Here is where a teacher's influence matters. There is a lot of research on ways in which teachers can better motivate learners, but the emotional side of motivation is perhaps given less airtime than it deserves, according to academics in the field of emotional contagion.

They stress that it is not just about teachers modelling a task and providing extrinsic motivation (good grades, bright future prospects, etc), but modelling engagement with that task - showing pupils how to love it and showing them that you as the teacher love it, too - is just as crucial.

"The way a teacher influences motivation through emotional contagion is really important," says Murayama. "Of course, if it's too emotional, that could be negative, but teachers should not try to suppress their emotions too much."

Fake it 'til you make it?

The benefits of this have been indicated by prior research. A 2009 University of Munich paper (Frenzel, Goetz, Lüdtke and Pekrun, 2009) sampled 1,763 students for their enjoyment of maths at two time points, as well as 71 teachers on their enjoyment of teaching the classes, to see if the two correlated. They did.

"The findings of the study indicate that teacher enjoyment and student enjoyment in mathematics classrooms are closely linked and that the effects of teacher enjoyment on student enjoyment are mediated by teachers' displayed enthusiasm," the paper concludes.

However, Murayama concedes that optimum "enjoyment" is difficult to model amid the realities of teaching for long periods of time: if you're flagging by the end of the lesson, pupils will notice and react accordingly.

"As time passes, the intensity of an emotion decreases. So, you can see how it is quite possible for classes of 35 to 40 minutes to start with the intention of expressing positive emotion, but as you get tired, your intensity of interaction may also deteriorate and students will notice - and they also have a feeling of tiredness because of this," he says.

Difficulty in maintaining positive emotions is made even tougher if that teacher is under huge accountability or workload pressure, if there are constant behavioural issues, or if things outside of school are causing stress or negative emotions. No teacher would want to bring negative emotions into a classroom, but it can be hard to mask them. "It is easy to say 'you should only express positive emotions', but emotions are automatic and we cannot control them well," says Murayama.
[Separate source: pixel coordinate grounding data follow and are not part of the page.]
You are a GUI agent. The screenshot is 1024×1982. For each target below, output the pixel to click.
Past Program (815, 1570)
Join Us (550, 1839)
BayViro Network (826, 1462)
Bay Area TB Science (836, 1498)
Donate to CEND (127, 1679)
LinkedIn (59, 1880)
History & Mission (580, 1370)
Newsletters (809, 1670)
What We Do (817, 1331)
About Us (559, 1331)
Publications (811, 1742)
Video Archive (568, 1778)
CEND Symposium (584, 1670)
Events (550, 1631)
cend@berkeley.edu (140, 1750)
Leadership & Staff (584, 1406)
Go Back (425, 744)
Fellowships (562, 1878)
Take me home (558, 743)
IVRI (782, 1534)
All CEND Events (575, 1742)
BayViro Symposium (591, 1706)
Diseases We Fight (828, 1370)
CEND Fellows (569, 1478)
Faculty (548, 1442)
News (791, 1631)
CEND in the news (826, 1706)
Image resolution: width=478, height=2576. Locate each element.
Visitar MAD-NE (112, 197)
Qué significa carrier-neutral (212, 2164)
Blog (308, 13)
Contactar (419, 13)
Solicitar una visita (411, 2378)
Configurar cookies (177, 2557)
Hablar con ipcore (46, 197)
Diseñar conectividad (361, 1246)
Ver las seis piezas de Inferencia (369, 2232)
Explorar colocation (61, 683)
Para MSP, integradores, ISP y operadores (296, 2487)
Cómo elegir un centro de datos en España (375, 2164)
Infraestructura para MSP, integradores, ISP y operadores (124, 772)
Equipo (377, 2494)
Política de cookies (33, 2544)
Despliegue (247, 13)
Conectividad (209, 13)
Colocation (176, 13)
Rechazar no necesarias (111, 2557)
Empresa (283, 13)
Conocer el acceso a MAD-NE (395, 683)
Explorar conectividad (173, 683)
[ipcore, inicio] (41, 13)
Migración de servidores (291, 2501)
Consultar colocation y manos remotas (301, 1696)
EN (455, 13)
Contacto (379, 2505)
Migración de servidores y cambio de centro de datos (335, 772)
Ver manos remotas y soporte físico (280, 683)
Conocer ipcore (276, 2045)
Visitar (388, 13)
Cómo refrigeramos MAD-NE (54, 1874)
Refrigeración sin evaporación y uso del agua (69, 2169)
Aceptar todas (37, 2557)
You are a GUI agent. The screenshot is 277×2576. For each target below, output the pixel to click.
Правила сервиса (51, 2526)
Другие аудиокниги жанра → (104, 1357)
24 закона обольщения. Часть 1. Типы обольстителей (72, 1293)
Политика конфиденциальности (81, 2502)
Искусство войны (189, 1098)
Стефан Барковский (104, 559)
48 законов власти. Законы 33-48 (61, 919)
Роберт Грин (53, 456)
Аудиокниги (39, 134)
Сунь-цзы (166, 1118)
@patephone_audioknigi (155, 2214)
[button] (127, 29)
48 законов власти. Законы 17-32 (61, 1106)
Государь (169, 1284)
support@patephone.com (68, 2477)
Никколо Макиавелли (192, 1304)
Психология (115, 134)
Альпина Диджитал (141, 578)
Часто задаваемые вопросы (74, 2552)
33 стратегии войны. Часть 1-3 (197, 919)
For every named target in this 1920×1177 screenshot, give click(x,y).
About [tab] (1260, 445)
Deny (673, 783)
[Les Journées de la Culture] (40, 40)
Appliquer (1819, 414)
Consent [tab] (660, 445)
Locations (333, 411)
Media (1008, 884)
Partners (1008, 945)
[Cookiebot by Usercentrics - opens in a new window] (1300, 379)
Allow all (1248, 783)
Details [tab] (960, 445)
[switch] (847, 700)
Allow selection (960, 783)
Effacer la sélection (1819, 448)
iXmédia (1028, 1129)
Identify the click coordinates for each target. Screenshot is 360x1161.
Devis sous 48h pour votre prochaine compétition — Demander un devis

What we can do, apparently, is convincingly fake positive emotions. This was something the University of Munich research picked up on, with many teachers admitting that they would sometimes "force" themselves to be more enthusiastic for a particularly dry lesson, or when teaching a challenging group of students. The research suggests teachers can do this convincingly, although not a great deal of work has been done in this area.

Emotional-contagion effects around motivation are, as the academics above have made clear, in the early stages of research compared with other fields. Yet, intuitively, many teachers will look at the above and recognise some truth in what is being put forward. Learning from someone who is passionate about what they do makes the love of that content infectious. With science beginning to give us a reason why, we can begin to unpick which conditions help it to shine through - and which ones don't.